* _Provided records_
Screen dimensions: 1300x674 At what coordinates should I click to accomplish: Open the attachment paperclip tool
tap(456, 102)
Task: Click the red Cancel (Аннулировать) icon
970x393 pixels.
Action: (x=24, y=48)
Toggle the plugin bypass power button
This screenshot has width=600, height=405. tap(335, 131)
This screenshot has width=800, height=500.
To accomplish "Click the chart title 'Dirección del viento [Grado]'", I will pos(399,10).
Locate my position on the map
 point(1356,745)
==
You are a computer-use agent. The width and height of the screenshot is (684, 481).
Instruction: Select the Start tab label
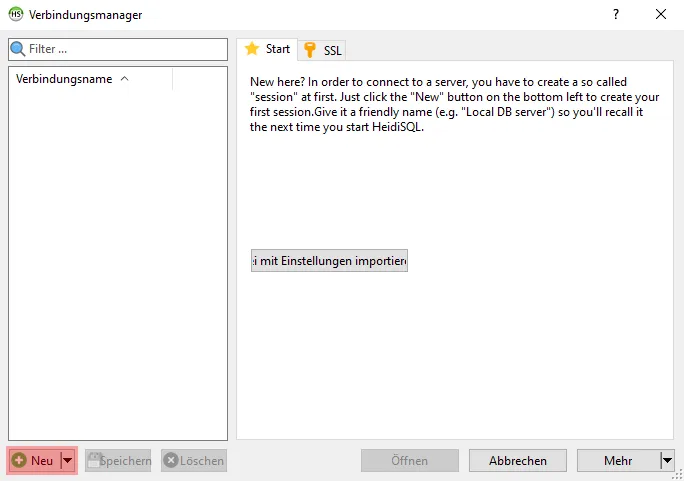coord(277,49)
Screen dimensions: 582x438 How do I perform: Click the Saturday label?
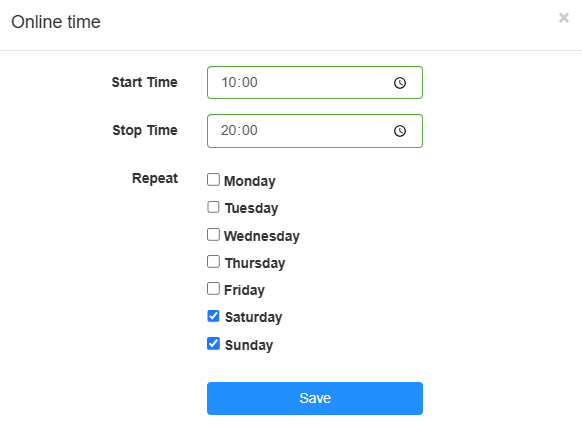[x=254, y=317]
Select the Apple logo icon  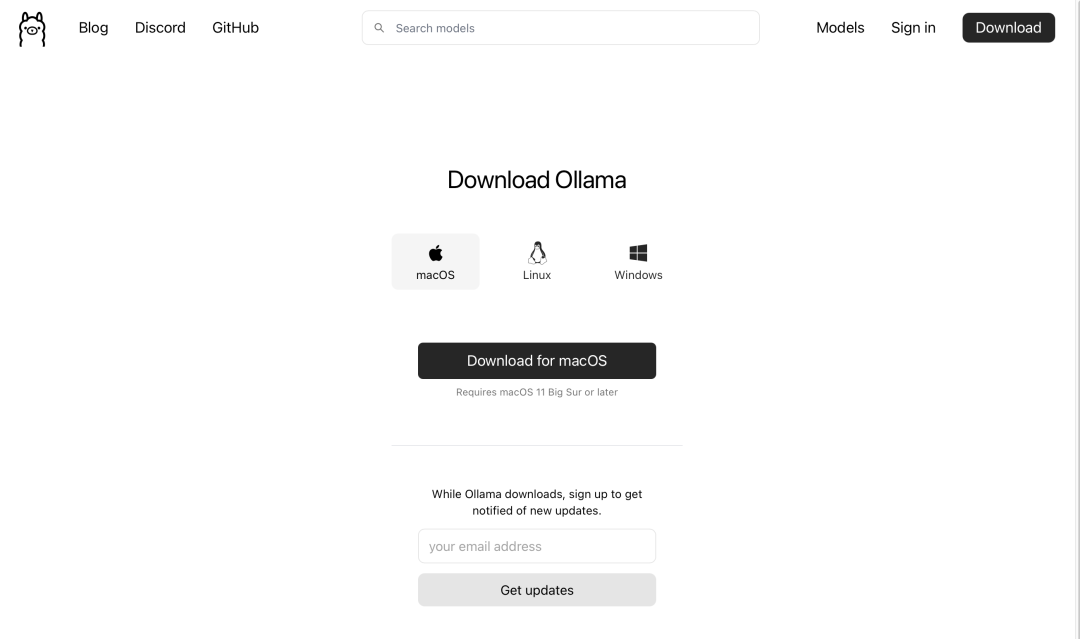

* _Task description_
Keep to the stretch from the line containing "You are a computer-use" through the line containing "Select the Apple logo icon", both ends included, and copy it exactly from the listing above, minus the pictures.

* _Final answer_
You are a computer-use agent. The width and height of the screenshot is (684, 481).
Instruction: Select the Start tab label
coord(277,49)
Screen dimensions: 582x438 How do I perform: Click the Saturday label?
[x=254, y=317]
Select the Apple logo icon  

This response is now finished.